■ ABOUT THIS EXERCISE ■
From the text below about the French cruiser Cassard, reproduce word for word the passage starting at "- Length: 99.65" and ending at "km/h; 12 mph)".
[Opening SELECTED TEXT section]
General characteristics
- Class & type: D'Assas-class cruiser
- Displacement: 3,957.1 t (3,894.6 long tons; 4,362.0 short tons)
- Length: 99.65 m (326 ft 11 in) loa
- Beam: 13.68 m (44 ft 11 in)
- Draft: 5.8 m (19 ft 0 in)
- Installed power: 20 × water-tube boilers; 10,000 ihp (7,500 kW);
- Propulsion: 2 × triple-expansion steam engines; 2 × screw propellers;
- Speed: 20 knots (37 km/h; 23 mph)
- Range: 6,000 nmi (11,000 km; 6,900 mi) at 10 knots (19 km/h; 12 mph)
- Complement: 370–392
- Armament: 6 × 164.7 mm (6.5 in) guns; 4 × 100 mm (3.9 in) guns; 10 × 47 mm (1.9 in) guns; 2 × 37 mm (1.5 in) guns; 3 × 37 mm Hotchkiss revolver cannon; 2 × 356 mm (14 in) torpedo tubes;
- Armor: Deck: 30 to 80 mm (1.2 to 3.1 in); Conning tower: 60 mm (2.4 in); Gun shields: 54 mm (2.1 in);

= French cruiser Cassard =

Protected cruiser of the French Navy

Cassard was a protected cruiser built for the French Navy in the 1890s. The D'Assas-class cruisers were ordered as part of a construction program directed at strengthening the fleet's cruiser force at a time the country was concerned with the growing naval threat of the Italian and German fleets. The new cruisers were intended to serve with the main fleet and overseas in the French colonial empire. Cassard was armed with a main battery of six 164 mm guns, was protected by an armor deck that was 70 to 80 mm thick, and was capable of steaming at a top speed of 20 kn.

Cassard entered service in 1898, joining the Mediterranean Squadron, where she served for the following several years. During this period, she was occupied primarily with routine training exercises. She had been reduced to the reserve fleet by 1905, though she was reactivated in 1908 for a deployment to French Morocco. At the start of World War I in 1914, she initially operated out of Morocco, patrolling for German U-boats. In September, she bombarded local villages in Morocco to suppress challenges to French colonial rule. The ship was later transferred to the western Mediterranean and Red Seas, along with a deployment to the Indian Ocean in 1917. After the war, Cassard was partially disarmed and converted into a gunnery training ship, though she was struck from the naval register in 1924, grounded for use as a target ship, and then sold for scrap in 1925.

==Design==

In response to a war scare with Italy in the late 1880s, the French Navy embarked on a major construction program in 1890 to counter the threat of the Italian fleet and that of Italy's ally Germany. The plan called for a total of seventy cruisers for use in home waters and overseas in the French colonial empire. The D'Assas class, which also included and , was ordered as part of the program. Their design was heavily drawn from that of the preceding s, being slightly longer and wider, which improved speed and stability.
[Closing SELECTED TEXT section]
[Opening DATASET EXCERPTS section]
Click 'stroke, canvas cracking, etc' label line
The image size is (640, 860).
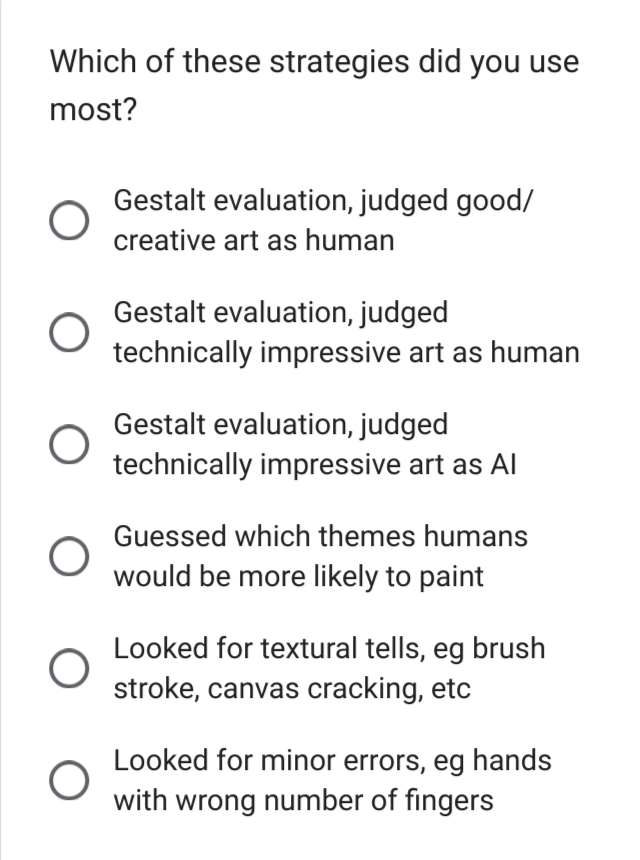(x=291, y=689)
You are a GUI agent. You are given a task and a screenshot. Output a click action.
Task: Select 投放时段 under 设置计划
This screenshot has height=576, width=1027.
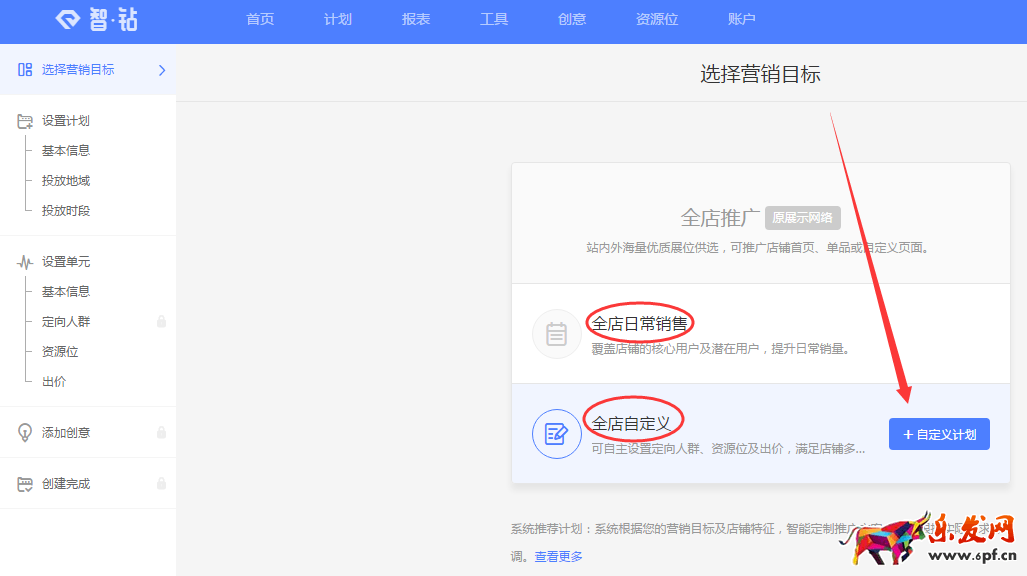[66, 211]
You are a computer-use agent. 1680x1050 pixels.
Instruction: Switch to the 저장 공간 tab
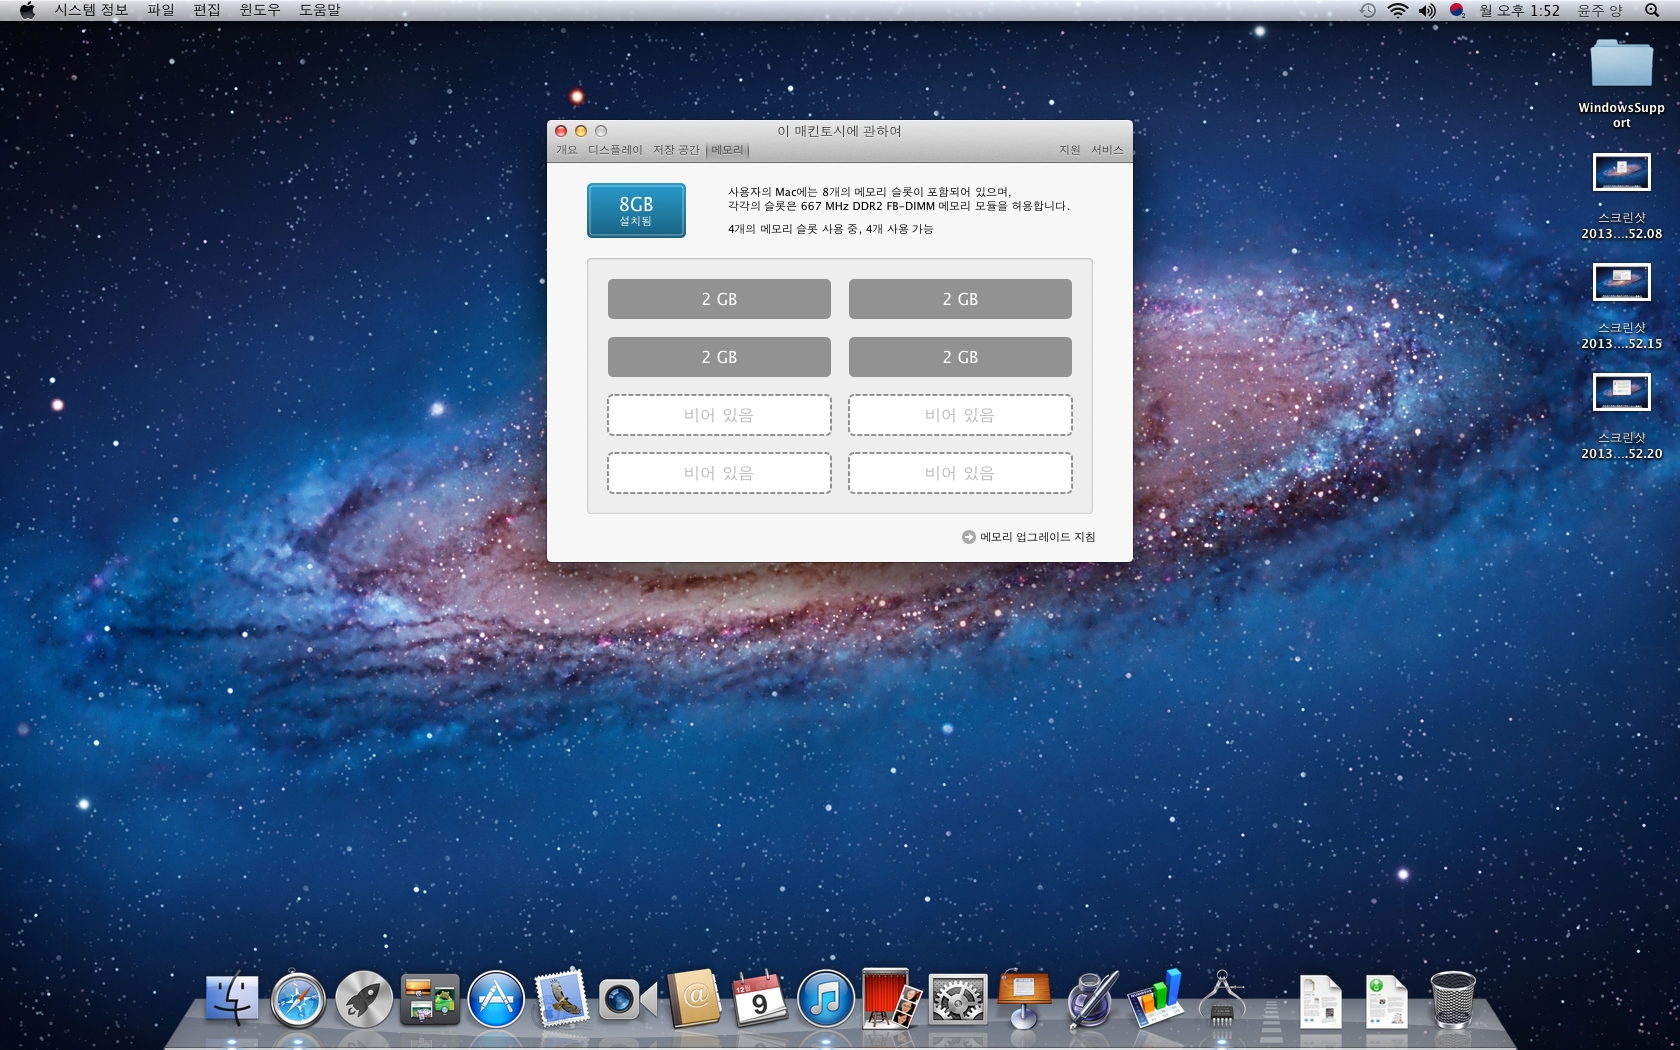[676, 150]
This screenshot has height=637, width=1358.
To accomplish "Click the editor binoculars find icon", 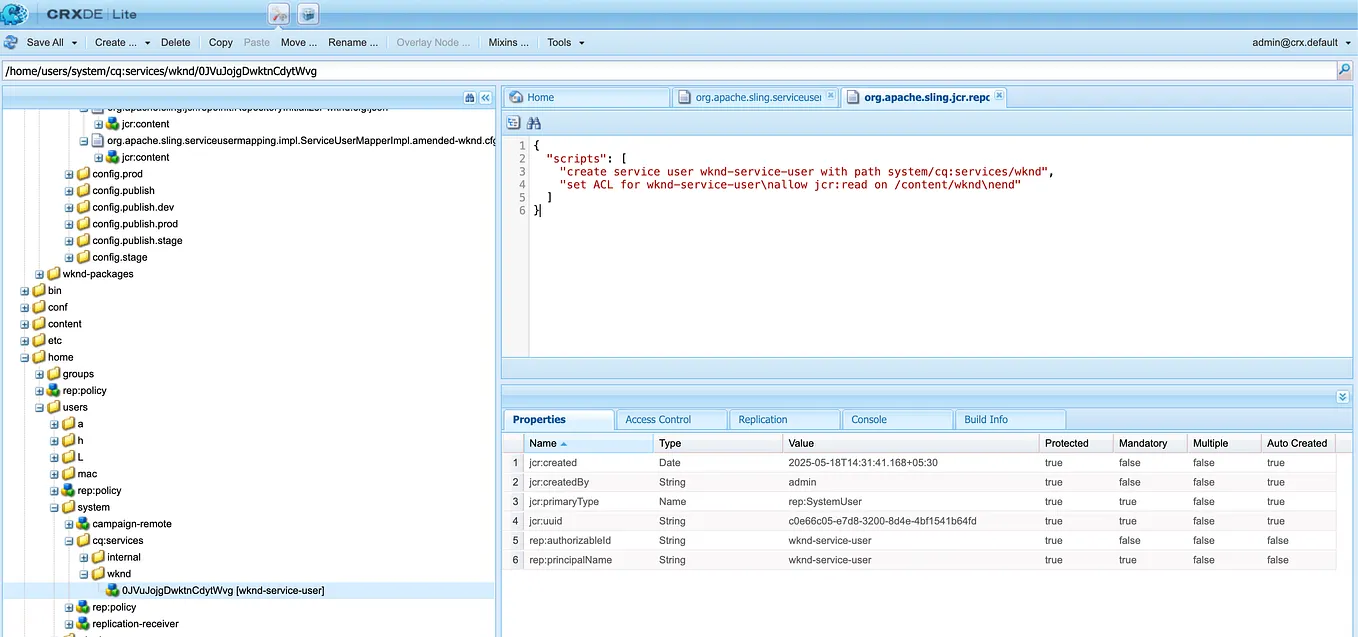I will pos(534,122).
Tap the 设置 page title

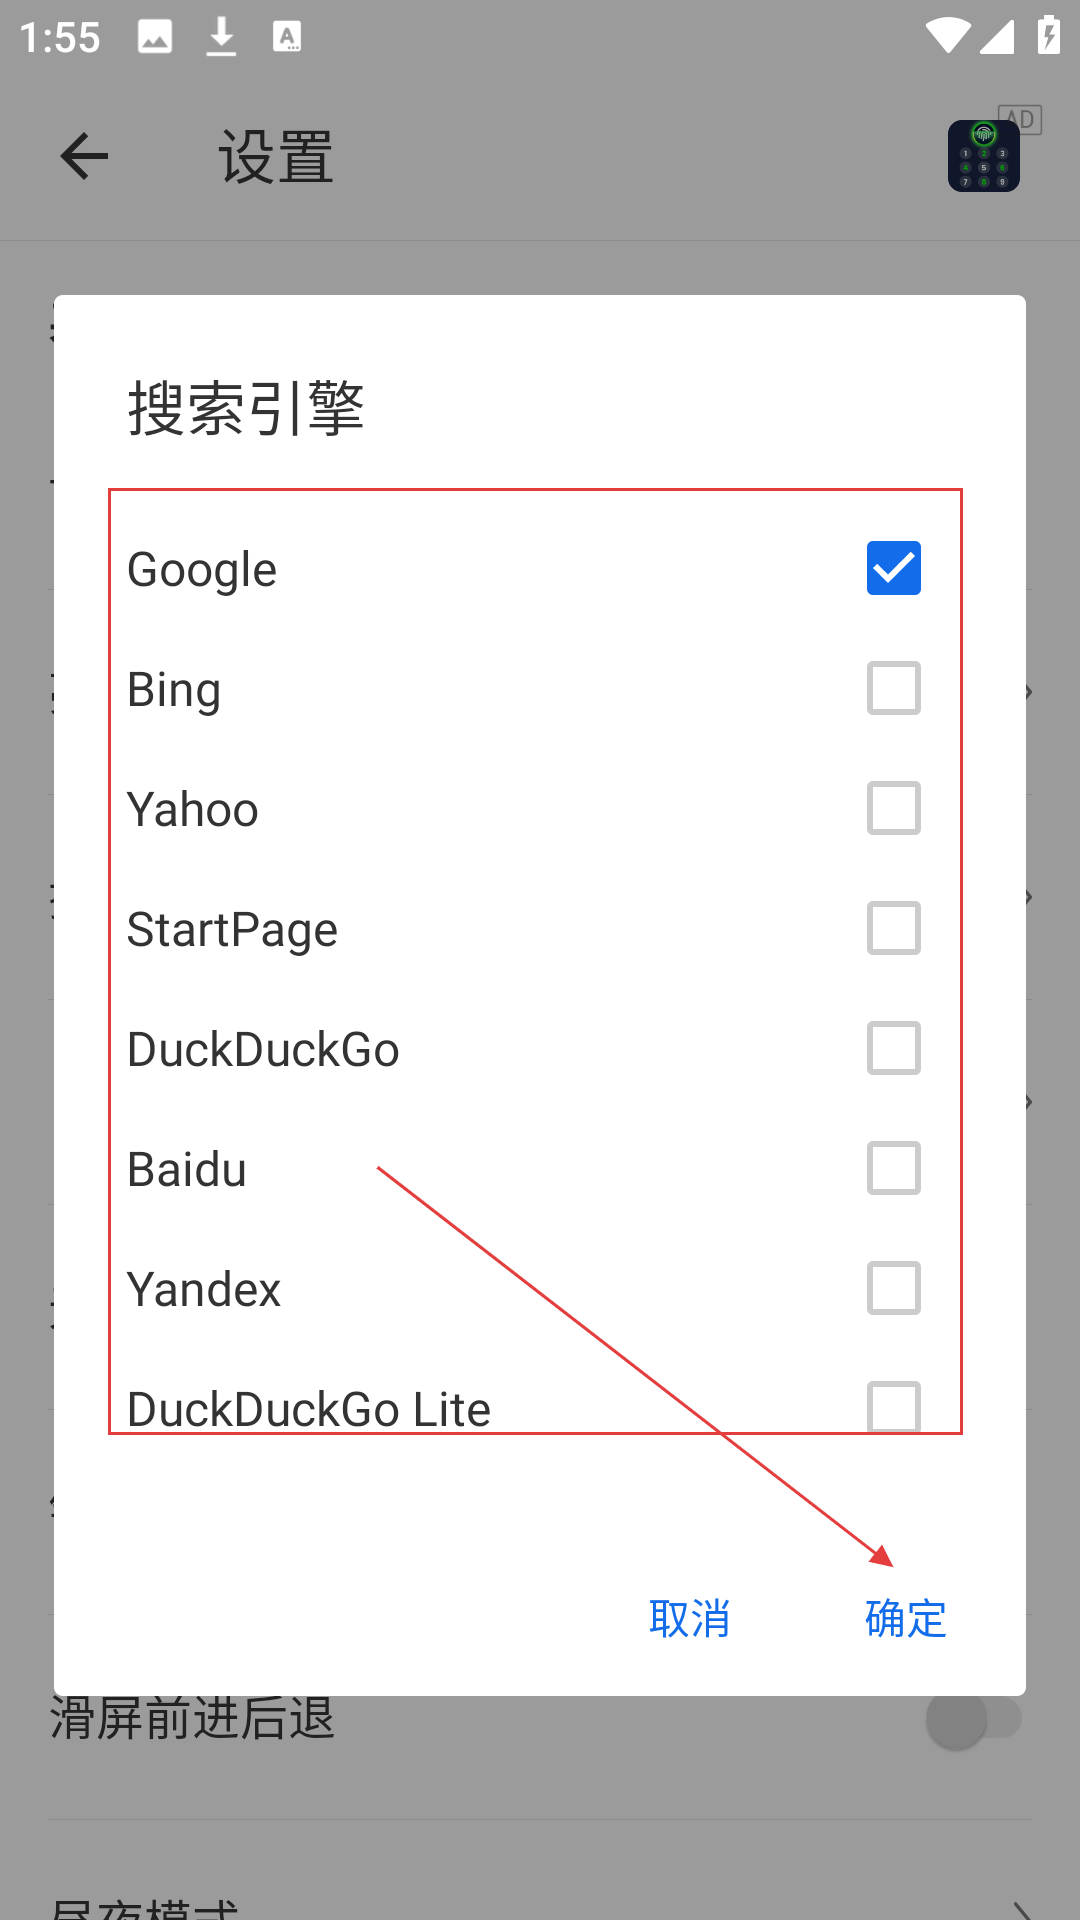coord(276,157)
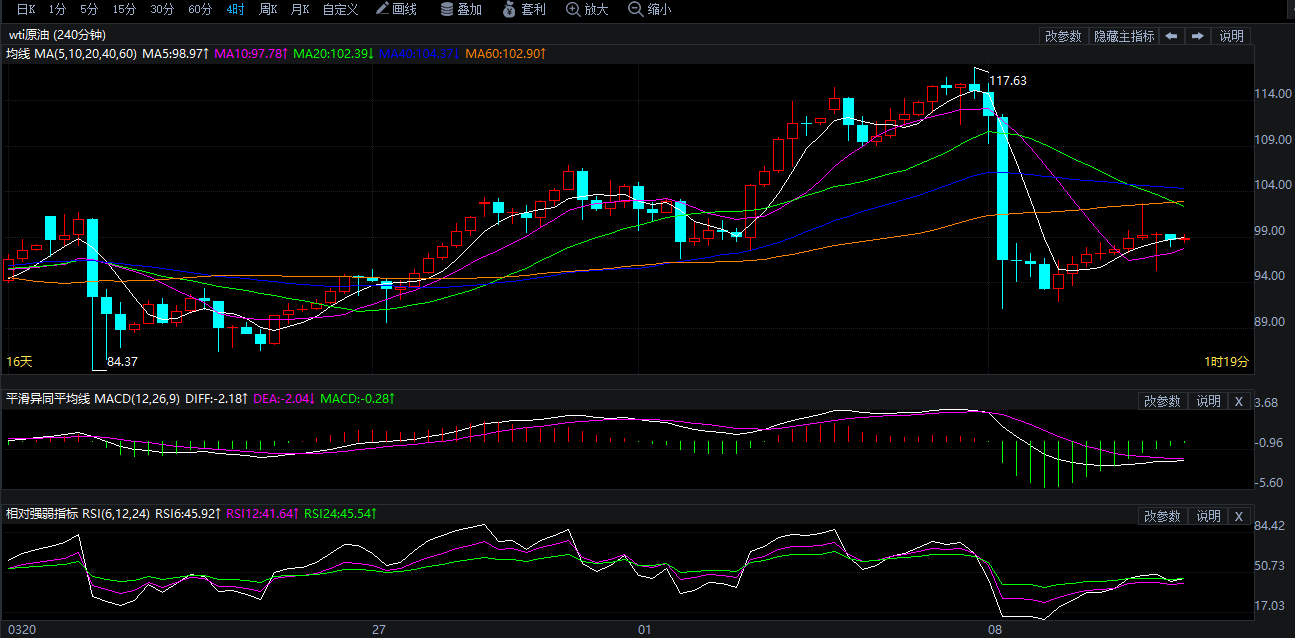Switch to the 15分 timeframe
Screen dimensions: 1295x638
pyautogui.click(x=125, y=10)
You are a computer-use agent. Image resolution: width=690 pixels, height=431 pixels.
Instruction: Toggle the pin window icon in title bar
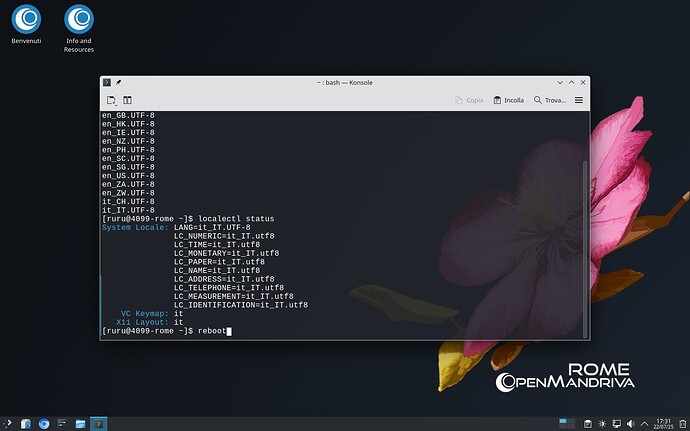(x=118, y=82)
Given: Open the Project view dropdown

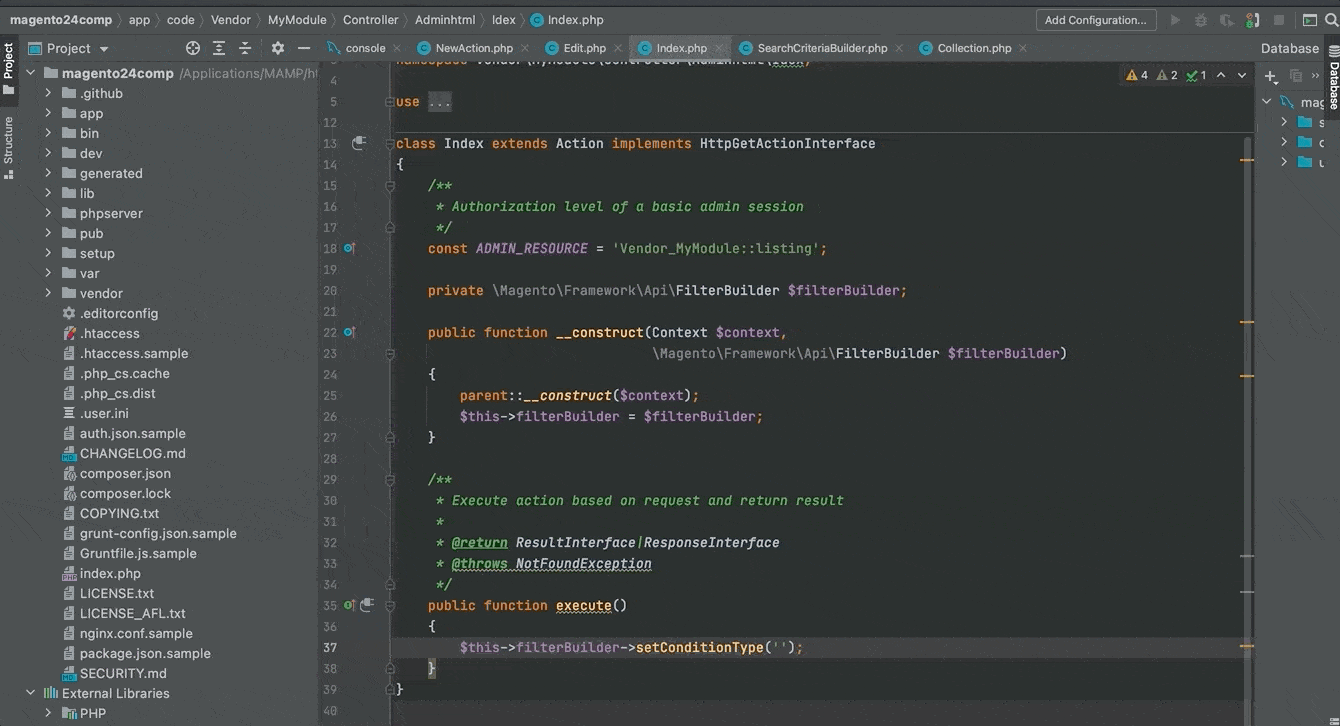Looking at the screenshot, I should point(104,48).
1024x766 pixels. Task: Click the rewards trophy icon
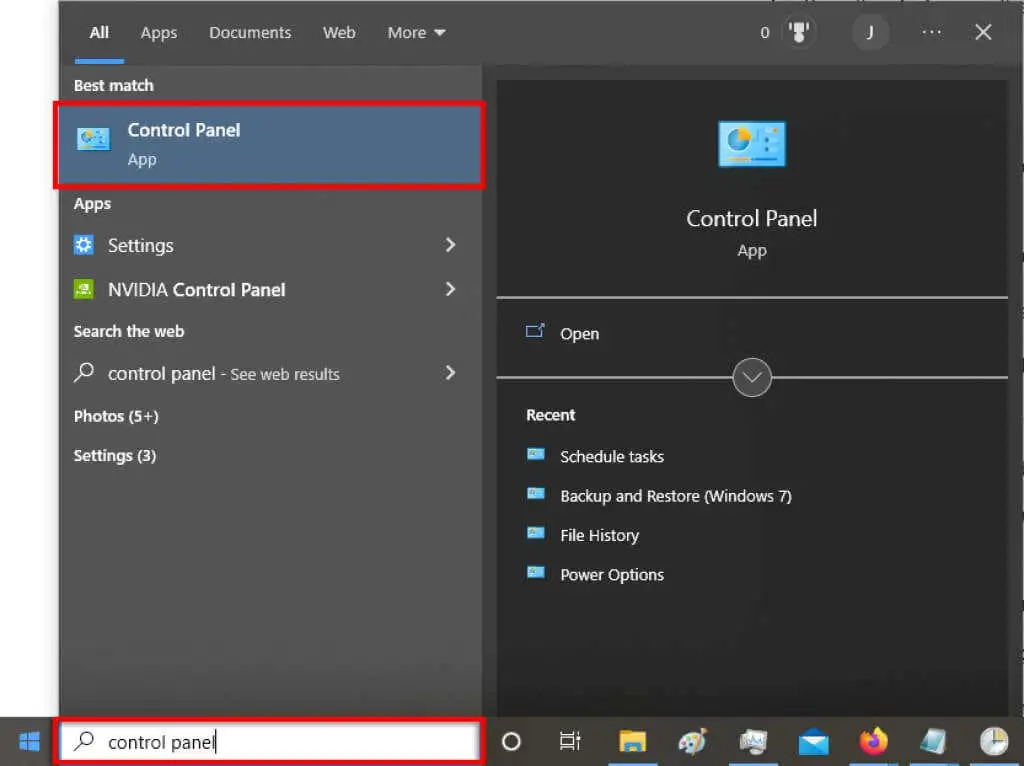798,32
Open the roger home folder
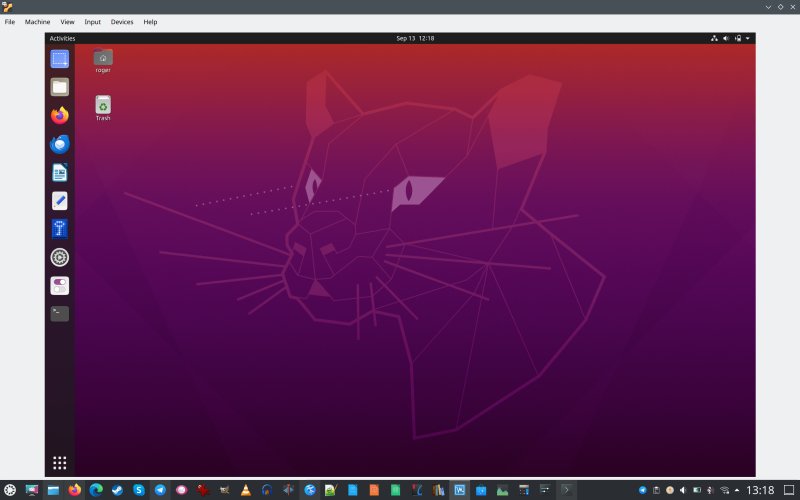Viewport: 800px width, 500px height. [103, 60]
[Closing DATASET EXCERPTS section]
■ ANSWER BOX ■
- Length: 99.65 m (326 ft 11 in) loa
- Beam: 13.68 m (44 ft 11 in)
- Draft: 5.8 m (19 ft 0 in)
- Installed power: 20 × water-tube boilers; 10,000 ihp (7,500 kW);
- Propulsion: 2 × triple-expansion steam engines; 2 × screw propellers;
- Speed: 20 knots (37 km/h; 23 mph)
- Range: 6,000 nmi (11,000 km; 6,900 mi) at 10 knots (19 km/h; 12 mph)